Alors personne n’a été surpris de le voir partir. Tout le monde s’entend pour dire qu’il s’agit d’une fièvre glandulaire. Pas besoin de s’inquiéter outre mesure… jusqu’à ce qu’un autre enfant ne disparaissent après avoir souffert des mêmes maux. Presque instantanément, la panique générale s’installe à Ballylack.

Au milieu de ce monde d’adultes, le personnage d’Hannah apporte de la fraîcheur et une certaine naïveté qui rend la lecture d’autant plus intéressante. Son esprit d’enfant ouvre la porte sur une autre façon d’aborder ce drame qui secoue le village. Du haut de ses 11 ans, elle est visitée par chaque enfant de sa classe : la première visite la prend par surprise, au beau milieu de la nuit, là, dans la salle de bain de sa famille.

D’abord effrayée, la petite parvient à conserver son calme – mais elle ne comprend pas. Puis, après Ross, vient Kathleen. Comment expliquer un tel phénomène ? « Parfois des gens dans l’église reçoivent des mots du Seigneur ou même des images, mais elle n’a jamais entendu quelqu’un dire qu’il voit des morts. Ça doit être un truc catholique. » Aussi, Hannah n’ose en parler à personne, de peur d’être prise pour une folle.

Pire encore : la petite semble être la seule de sa classe qui, jusqu’ici, évite les effets de la maladie. Serait-ce là un miracle ?

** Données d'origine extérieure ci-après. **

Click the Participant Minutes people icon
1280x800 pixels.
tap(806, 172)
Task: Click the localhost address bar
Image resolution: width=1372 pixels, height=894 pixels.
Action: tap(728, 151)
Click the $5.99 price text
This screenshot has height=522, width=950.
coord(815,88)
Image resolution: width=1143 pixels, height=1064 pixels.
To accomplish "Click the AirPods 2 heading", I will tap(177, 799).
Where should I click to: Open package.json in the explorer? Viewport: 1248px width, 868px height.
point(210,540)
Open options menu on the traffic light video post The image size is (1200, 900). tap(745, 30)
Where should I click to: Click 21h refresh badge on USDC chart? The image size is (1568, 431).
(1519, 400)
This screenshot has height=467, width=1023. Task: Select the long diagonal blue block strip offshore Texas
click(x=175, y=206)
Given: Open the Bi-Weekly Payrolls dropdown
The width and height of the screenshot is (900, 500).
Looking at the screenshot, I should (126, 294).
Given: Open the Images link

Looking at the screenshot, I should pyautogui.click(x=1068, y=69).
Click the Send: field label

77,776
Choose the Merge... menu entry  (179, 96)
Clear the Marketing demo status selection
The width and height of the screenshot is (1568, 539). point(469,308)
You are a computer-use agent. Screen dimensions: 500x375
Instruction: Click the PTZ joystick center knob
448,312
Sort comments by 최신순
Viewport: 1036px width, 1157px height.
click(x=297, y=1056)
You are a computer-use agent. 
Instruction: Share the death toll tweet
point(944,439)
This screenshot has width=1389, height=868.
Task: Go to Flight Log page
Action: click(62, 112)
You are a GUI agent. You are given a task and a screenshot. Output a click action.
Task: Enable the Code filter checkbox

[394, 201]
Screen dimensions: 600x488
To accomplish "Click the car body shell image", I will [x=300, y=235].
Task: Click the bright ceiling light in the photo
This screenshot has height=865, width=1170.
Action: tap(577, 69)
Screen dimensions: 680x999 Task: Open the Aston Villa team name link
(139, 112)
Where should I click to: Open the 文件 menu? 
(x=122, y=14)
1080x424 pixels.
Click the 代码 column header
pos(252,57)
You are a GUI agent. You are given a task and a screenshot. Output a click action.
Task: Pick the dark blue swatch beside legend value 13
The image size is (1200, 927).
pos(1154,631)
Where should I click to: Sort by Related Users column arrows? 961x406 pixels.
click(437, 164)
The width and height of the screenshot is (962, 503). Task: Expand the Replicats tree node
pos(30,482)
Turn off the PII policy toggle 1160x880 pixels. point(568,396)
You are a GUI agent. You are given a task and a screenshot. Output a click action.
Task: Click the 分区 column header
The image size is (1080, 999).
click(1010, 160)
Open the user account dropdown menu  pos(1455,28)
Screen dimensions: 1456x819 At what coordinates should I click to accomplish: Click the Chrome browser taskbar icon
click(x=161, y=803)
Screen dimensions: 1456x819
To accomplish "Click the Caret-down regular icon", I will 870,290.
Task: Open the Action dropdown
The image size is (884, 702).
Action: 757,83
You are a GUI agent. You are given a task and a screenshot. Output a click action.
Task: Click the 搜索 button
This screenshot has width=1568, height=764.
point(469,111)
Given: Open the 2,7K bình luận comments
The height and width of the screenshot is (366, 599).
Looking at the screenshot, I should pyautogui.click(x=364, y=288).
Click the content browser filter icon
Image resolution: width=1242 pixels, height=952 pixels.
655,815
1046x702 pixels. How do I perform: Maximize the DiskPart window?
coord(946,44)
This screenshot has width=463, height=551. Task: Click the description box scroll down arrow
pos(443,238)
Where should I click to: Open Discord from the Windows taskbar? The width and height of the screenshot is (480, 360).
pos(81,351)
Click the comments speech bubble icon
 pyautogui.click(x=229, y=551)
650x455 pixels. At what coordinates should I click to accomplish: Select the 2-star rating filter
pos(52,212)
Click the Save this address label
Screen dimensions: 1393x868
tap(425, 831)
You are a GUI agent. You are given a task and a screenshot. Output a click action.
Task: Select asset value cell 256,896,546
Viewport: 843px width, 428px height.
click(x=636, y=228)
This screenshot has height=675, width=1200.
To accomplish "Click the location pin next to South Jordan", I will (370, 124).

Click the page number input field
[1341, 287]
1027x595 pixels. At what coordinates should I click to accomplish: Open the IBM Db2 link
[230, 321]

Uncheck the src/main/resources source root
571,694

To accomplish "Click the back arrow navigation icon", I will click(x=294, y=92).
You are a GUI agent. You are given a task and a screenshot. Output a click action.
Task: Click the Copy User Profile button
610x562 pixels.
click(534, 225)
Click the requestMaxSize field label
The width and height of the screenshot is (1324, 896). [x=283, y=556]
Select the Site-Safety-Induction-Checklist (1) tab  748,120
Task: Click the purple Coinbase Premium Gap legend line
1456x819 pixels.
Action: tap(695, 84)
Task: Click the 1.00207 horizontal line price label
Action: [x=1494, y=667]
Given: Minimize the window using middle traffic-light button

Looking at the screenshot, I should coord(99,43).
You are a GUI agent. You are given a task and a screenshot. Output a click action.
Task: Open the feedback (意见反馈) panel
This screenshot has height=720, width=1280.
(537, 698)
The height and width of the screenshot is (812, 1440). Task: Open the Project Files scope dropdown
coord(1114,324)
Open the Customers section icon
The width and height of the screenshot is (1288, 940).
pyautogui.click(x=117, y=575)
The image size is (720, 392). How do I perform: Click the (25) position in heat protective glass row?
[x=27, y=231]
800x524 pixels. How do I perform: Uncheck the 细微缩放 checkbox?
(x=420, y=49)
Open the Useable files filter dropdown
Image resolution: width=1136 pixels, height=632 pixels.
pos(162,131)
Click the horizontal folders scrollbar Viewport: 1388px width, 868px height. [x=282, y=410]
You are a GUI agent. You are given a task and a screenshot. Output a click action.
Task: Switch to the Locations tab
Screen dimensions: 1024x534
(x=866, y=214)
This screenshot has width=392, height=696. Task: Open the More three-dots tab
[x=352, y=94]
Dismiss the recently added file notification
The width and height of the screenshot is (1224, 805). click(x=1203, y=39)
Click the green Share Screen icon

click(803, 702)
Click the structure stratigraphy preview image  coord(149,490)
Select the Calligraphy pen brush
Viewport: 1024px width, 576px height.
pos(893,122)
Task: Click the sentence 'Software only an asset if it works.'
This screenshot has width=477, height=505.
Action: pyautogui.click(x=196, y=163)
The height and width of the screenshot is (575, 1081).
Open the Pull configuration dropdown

Malgré une multitude de personnages, Jan Carson parvient à retranscrire l’état d’esprit et la personnalité de chacun : ils deviennent vivants, à part entière, malmenés par le doute, la peur, le deuil – et parfois, par des éclats de joie, de douceur, d’espoir. Car dans ce village, personne ne sait ce qui va se passer, si les petits survivront ou non à ce mal.

Parfois, les adultes s’expriment, ancrés dans le réel et tous les soucis qui accompagnent ce point de vue. À d’autres moments, la parole revient aux enfants disparus. À travers Hannah, ils expliquent leur situation, égarés dans cet entre-deux qui ressemble à une version étrange de Ballylack. Là-bas, ils ont déjà grandi – leur corps a changé, et leur personnalité n’a rien à voir avec leur précédente existence.

Avec Les ravissements, Jan Carson s’attaque à plusieurs sujets : le désir d’appartenance d’une jeune fille, les relations intergénérationnelles, les clichés quasi-sectaires de l’église en Irlande et le traumatisme causé par le fondamentalisme religieux.

Ce roman est aussi ancré dans une réalité douloureuse de l’histoire de l’Irlande : « Chez nous, on ne parle jamais des Troubles », explique la petite Hannah. Pourtant, la résolution de ce conflit prendra encore cinq années. Malgré une toile de fond historiquement chargée, et un drame localisé qui affecte de nombreuses familles, l’autrice parvient à insuffler un souffle d’humour, un peu de légèreté, en plus de proposer un roman d’apprentissage où le spirituel et le surnaturel trouvent une place de choix.

Une lecture étrange, et pleine d’humanité.